Pour ce faire, BH a conçu le triangle arrière de façon à lui permettre de fléchir légèrement afin de mieux suivre le terrain. Un principe qui n’est pas sans rappeler celui adopté par certains tout-suspendus de XC (on pense notamment au Cannondale Scalpel de 2008 à 2011) à la différence qu’ici, il n’y a pas d’amortisseur. Le « débattement » annoncé, 3 à 5 mm suivant le poids du ou de la pilote, est suffisamment faible pour pouvoir s’en passer. A la place, BH a simplement installé un point de pivot à la liaison entre les haubans et le tube de selle afin de leur donner la liberté nécessaire.
Si l’essentiel du travail repose sur les haubans, on ne peut s’empêcher d’admirer cette découpe dans les bases, aussi originale que spectaculaire.
A ce stade, on a toutefois du mal à imaginer dans quelle mesure 3 à 5 mm de débattement peuvent se faire sentir sur le terrain, mais on se souvient aussi que sur le Trek Checkpoint (lire Prise en main | Trek Checkpoint SL 6 eTap : chassez le naturel…), l’apport du système IsoSpeed était bien réel. Et à la différence de l’américain, le SRS de l’espagnol fonctionne même quand on n’est pas assis sur la selle, ce qui est bien plus logique et cohérent à nos yeux. Cohérence encore, la fourche adopte une forme incurvée qui doit l’aider à dissiper elle aussi une partie des vibrations.
Plus confortable donc… et plus pratique ? Bien que BH parle de « light gravel » et que des mots comme « performance » ou « aérodynamique » reviennent régulièrement dans la communication de la marque autour de ce Gravel X, la plupart des évolutions apportées au vélo semblent indiquer que la marque s’est surtout attachée à rendre sa machine plus aventureuse.

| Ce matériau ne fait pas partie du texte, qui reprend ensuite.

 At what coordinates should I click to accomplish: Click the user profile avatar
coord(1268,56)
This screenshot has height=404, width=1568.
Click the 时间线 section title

Ainsi, le dégagement pour les pneus augmente et on peut désormais installer du 45 mm sur le Gravel X, contre 42 mm maximum auparavant. Le vélo se dote aussi d’une petite trappe qui permet de ranger, au choix, une cartouche de CO2, une chambre à air ou une petite pompe.
Enfin, si les inserts pour porte-bagage disparaissent avec l’arrivée du SRS et qu’on perd ceux (bien pratiques) du tube supérieur, le triangle avant gagne un emplacement supplémentaire sur le tube diagonal et la fourche reçoit des inserts de chaque côté, alors qu’il était impossible de monter quoi que ce soit dessus sur la génération précédente.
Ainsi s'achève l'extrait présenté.